Güvenen'i bu mutlu gününde yalnız bırakmayan İstanbul Yeni Yüzyıl Üniversitesi Tıp Fakültesi Dekanı Prof. Dr. Demir Budak, "Seslirem' şiirinden iki dörtlüğü, hem de hakkını vererek okudu.
Şiiri okumadan önce de şairinin adını anons etti.
Avukat Reşat Beyin oğlu Prof. Dr.
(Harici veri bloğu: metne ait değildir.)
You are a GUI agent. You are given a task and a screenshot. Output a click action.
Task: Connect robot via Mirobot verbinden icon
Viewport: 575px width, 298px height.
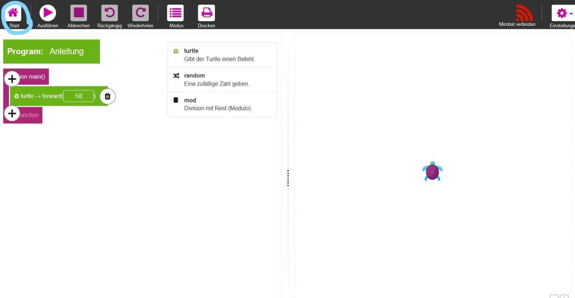pos(524,13)
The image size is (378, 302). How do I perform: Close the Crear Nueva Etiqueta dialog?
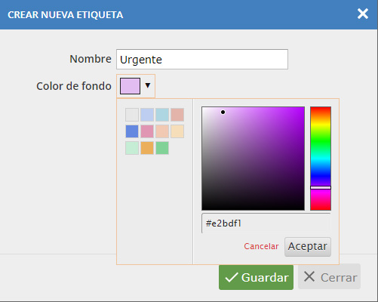tap(363, 14)
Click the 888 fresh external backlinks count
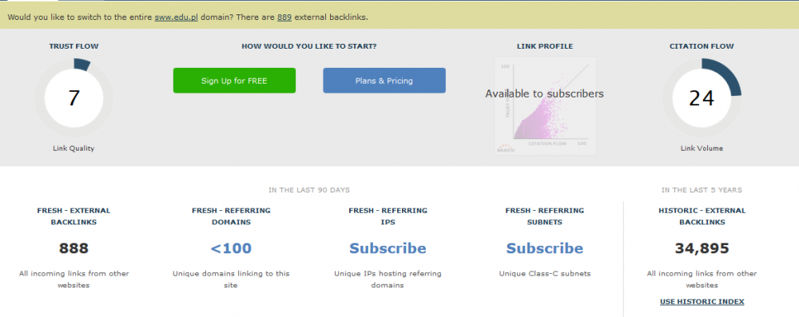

Demir Budak'la ilgili olarak 'İstanbul'un en ünlü cerrahı Hasankaleli çıktı' makalesini yazarak tanık olduğum o güzel anları aktarmıştım.
İstanbul'da oturan hemşerimiz Cemal Yüngül de yazıyı okuduktan sonra  "Demir Hocayı anlatırken keşke Muhdes Fırat'tan da bahsetseydin" diye mesaj atmakla kalmadı, bir de şiir kitabını gönderdi.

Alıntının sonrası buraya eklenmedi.